Even amid its budget cuts, the U.S. Department of Housing and Urban Development (HUD) showed a heartening commitment to the fight to end homelessness when it announced it had awarded a record $2 billion to homeless assistance programs across the nation.
Awarded under HUD’s Continuum of Care (CoC) program, the grants provide support to 7,300 local programs that aid individuals and families experiencing homelessness, especially those who are living in places not meant for habitation, are located in sheltering programs or are at imminent risk of becoming homeless. The CoC program seeks to rehouse homeless individuals and families while minimizing trauma and dislocation and optimizing self-sufficiency.
The grant announcement came on the heels of the release of HUD’s 2017 Annual Homeless Assessment Report (AHAR) to Congress, which showed – for the first time in seven years – a year-over-year increase in the number of people experiencing homelessness. On a single night in January 2017, 553,742 people were experiencing homelessness, an increase of .7 percent from one year earlier.

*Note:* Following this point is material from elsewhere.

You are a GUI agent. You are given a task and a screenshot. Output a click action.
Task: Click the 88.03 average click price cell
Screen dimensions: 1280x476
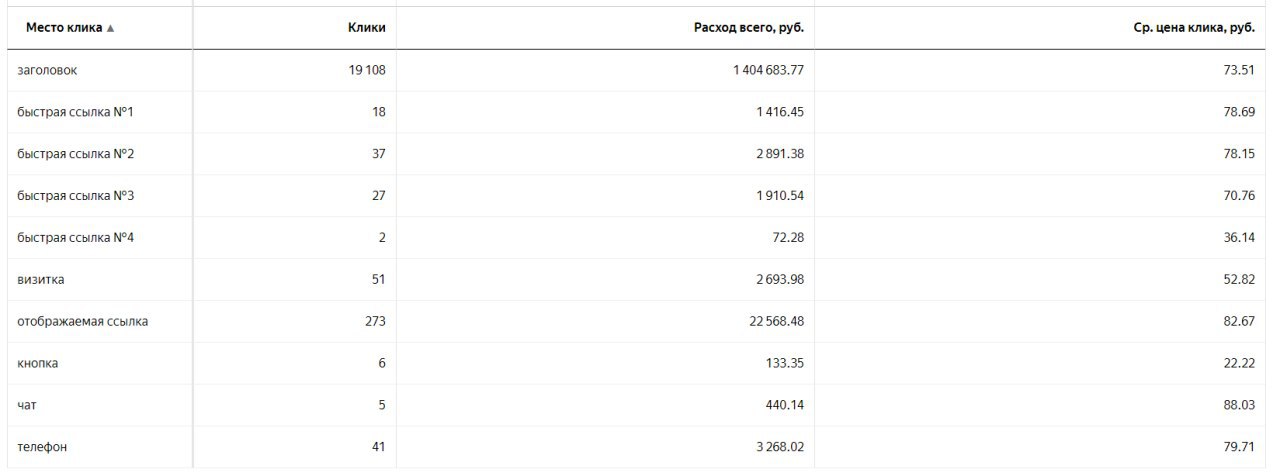[x=1239, y=406]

“HUD stands with our local partners who are working each and every day to house and serve our most vulnerable neighbors,” HUD Secretary Ben Carson said in a press release. “We know how to end homelessness and it starts with embracing a housing-first approach that relies upon proven strategies that offer permanent housing solutions to those who may otherwise be living in our shelters and on our streets.”
HUD’s grants and its commitment to ending homelessness are commendable, but this social issue is complex and requires more than just government aid. For homelessness to truly end in this country, it’s crucial for America’s private sector to engage on the issue and become involved in the fight.
Ending homelessness will require innovation and nimbleness, two qualities that the private sector possesses an abundance of. Different types of industries have unique resources to contribute to the fight to end homelessness.
One example of the private sector contributing to the fight can be found in the multifamily industry, which has the ability to take individuals and families off the streets and provide them with both homes and jobs. The nonprofit Shelters to Shutters (S2S) has created partnerships with more than 20 apartment management companies across the nation to place homeless individuals in onsite, entry-level jobs while providing them and their families with housing at the same communities.
Since its founding in 2014, S2S has successfully moved more than 100 people out of homelessness in markets throughout the Mid-Atlantic, Midwest, Northeast, South and Texas.
Even though the government is putting forward an immense effort to combat homelessness, the issue is complex and requires the combined energy and ingenuity of the private and public sectors. When the two sectors join forces with nonprofits to create innovative solutions, we can effectively address one of the country’s most multifaceted, widespread problems.